**Task statement:** Repeat the listing below in full.

● ● ● ● ●

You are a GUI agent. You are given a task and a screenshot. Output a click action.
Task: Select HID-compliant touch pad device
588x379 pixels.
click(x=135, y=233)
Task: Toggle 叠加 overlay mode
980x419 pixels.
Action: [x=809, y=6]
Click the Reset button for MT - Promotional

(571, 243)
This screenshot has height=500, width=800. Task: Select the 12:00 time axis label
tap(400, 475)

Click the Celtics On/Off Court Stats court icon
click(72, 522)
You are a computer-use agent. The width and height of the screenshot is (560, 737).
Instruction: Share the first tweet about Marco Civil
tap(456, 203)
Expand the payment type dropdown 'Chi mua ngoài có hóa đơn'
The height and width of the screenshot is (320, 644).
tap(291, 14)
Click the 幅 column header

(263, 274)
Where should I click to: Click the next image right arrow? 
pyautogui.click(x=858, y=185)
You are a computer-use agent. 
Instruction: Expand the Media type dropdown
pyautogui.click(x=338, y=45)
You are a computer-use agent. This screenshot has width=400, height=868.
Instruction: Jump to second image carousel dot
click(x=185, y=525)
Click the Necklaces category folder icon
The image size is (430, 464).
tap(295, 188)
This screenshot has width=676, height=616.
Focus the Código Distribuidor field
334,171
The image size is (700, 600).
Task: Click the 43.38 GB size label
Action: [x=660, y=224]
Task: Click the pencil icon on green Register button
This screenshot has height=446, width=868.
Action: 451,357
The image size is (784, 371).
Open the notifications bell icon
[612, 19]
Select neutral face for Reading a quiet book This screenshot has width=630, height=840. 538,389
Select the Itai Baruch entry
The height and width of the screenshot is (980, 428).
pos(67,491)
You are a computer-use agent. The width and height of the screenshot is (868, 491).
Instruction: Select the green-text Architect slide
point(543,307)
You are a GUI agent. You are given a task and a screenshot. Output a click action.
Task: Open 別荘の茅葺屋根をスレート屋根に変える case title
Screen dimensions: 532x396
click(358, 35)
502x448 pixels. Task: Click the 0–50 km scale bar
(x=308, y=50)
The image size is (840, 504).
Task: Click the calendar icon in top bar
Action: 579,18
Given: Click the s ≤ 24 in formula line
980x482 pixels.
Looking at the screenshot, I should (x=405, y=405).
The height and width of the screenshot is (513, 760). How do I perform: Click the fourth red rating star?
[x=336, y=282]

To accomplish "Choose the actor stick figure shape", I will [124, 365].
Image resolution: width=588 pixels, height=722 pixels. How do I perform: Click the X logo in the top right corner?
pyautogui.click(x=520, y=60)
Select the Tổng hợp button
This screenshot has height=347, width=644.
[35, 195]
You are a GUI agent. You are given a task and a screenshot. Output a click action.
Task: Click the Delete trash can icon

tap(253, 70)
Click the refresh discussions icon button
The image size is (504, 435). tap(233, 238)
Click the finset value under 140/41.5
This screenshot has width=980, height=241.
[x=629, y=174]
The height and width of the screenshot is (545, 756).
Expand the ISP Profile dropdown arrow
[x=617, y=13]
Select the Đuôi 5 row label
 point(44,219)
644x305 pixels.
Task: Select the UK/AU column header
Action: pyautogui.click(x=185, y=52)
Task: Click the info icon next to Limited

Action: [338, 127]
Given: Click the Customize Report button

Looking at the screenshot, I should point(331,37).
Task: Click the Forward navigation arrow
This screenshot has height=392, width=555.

● ● ● ● ●

**Answer section:**
You are a GUI agent. You are given a task and a screenshot. Output a click action.
Task: Select HID-compliant touch pad device
588x379 pixels.
click(x=135, y=233)
Task: Toggle 叠加 overlay mode
980x419 pixels.
Action: [x=809, y=6]
Click the Reset button for MT - Promotional

(571, 243)
This screenshot has height=500, width=800. Task: Select the 12:00 time axis label
tap(400, 475)

Click the Celtics On/Off Court Stats court icon
click(72, 522)
You are a computer-use agent. The width and height of the screenshot is (560, 737).
Instruction: Share the first tweet about Marco Civil
tap(456, 203)
Expand the payment type dropdown 'Chi mua ngoài có hóa đơn'
The height and width of the screenshot is (320, 644).
tap(291, 14)
Click the 幅 column header

(263, 274)
Where should I click to: Click the next image right arrow? 
pyautogui.click(x=858, y=185)
You are a computer-use agent. 
Instruction: Expand the Media type dropdown
pyautogui.click(x=338, y=45)
You are a computer-use agent. This screenshot has width=400, height=868.
Instruction: Jump to second image carousel dot
click(x=185, y=525)
Click the Necklaces category folder icon
The image size is (430, 464).
tap(295, 188)
This screenshot has width=676, height=616.
Focus the Código Distribuidor field
334,171
The image size is (700, 600).
Task: Click the 43.38 GB size label
Action: [x=660, y=224]
Task: Click the pencil icon on green Register button
This screenshot has height=446, width=868.
Action: 451,357
The image size is (784, 371).
Open the notifications bell icon
[612, 19]
Select neutral face for Reading a quiet book This screenshot has width=630, height=840. 538,389
Select the Itai Baruch entry
The height and width of the screenshot is (980, 428).
pos(67,491)
You are a computer-use agent. The width and height of the screenshot is (868, 491).
Instruction: Select the green-text Architect slide
point(543,307)
You are a GUI agent. You are given a task and a screenshot. Output a click action.
Task: Open 別荘の茅葺屋根をスレート屋根に変える case title
Screen dimensions: 532x396
click(358, 35)
502x448 pixels. Task: Click the 0–50 km scale bar
(x=308, y=50)
The image size is (840, 504).
Task: Click the calendar icon in top bar
Action: 579,18
Given: Click the s ≤ 24 in formula line
980x482 pixels.
Looking at the screenshot, I should (x=405, y=405).
The height and width of the screenshot is (513, 760). How do I perform: Click the fourth red rating star?
[x=336, y=282]

To accomplish "Choose the actor stick figure shape", I will [124, 365].
Image resolution: width=588 pixels, height=722 pixels. How do I perform: Click the X logo in the top right corner?
pyautogui.click(x=520, y=60)
Select the Tổng hợp button
This screenshot has height=347, width=644.
[35, 195]
You are a GUI agent. You are given a task and a screenshot. Output a click action.
Task: Click the Delete trash can icon

tap(253, 70)
Click the refresh discussions icon button
The image size is (504, 435). tap(233, 238)
Click the finset value under 140/41.5
This screenshot has width=980, height=241.
[x=629, y=174]
The height and width of the screenshot is (545, 756).
Expand the ISP Profile dropdown arrow
[x=617, y=13]
Select the Đuôi 5 row label
 point(44,219)
644x305 pixels.
Task: Select the UK/AU column header
Action: pyautogui.click(x=185, y=52)
Task: Click the info icon next to Limited

Action: [338, 127]
Given: Click the Customize Report button

Looking at the screenshot, I should point(331,37).
Task: Click the Forward navigation arrow
This screenshot has height=392, width=555.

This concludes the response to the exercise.